## Exercise requirements
Please reproduce, exactly and with nothing else, every line from the one containing "Given: Select the fourth" through the last line of the records below.

## Raw data
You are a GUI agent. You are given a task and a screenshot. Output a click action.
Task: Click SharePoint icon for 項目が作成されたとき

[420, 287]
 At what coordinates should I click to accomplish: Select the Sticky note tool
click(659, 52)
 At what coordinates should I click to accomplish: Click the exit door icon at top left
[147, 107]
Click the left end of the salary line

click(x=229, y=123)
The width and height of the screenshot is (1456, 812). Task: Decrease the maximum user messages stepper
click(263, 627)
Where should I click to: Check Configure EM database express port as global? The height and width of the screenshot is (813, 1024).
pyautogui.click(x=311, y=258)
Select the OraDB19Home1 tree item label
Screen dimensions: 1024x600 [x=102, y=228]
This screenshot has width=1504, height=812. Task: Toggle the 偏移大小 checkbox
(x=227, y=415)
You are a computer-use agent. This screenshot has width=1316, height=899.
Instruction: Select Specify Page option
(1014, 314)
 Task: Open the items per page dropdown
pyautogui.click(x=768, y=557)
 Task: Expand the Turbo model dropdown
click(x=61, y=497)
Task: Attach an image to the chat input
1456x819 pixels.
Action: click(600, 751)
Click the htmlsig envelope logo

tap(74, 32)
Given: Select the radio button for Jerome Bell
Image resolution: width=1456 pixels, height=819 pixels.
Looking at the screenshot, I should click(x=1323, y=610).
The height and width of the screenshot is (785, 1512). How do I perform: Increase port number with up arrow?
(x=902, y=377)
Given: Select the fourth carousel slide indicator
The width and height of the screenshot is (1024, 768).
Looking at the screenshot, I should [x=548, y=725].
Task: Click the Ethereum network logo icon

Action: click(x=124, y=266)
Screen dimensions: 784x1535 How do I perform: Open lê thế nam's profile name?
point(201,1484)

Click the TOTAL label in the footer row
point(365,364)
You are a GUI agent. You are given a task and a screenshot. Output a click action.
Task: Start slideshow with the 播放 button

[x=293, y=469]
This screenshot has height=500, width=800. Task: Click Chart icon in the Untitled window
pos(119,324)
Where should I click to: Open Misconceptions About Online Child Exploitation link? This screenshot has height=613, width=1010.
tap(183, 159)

## Exercise answer
Given: Select the fourth carousel slide indicator
The width and height of the screenshot is (1024, 768).
Looking at the screenshot, I should [x=548, y=725].
Task: Click the Ethereum network logo icon

Action: click(x=124, y=266)
Screen dimensions: 784x1535 How do I perform: Open lê thế nam's profile name?
point(201,1484)

Click the TOTAL label in the footer row
point(365,364)
You are a GUI agent. You are given a task and a screenshot. Output a click action.
Task: Start slideshow with the 播放 button

[x=293, y=469]
This screenshot has height=500, width=800. Task: Click Chart icon in the Untitled window
pos(119,324)
Where should I click to: Open Misconceptions About Online Child Exploitation link? This screenshot has height=613, width=1010.
tap(183, 159)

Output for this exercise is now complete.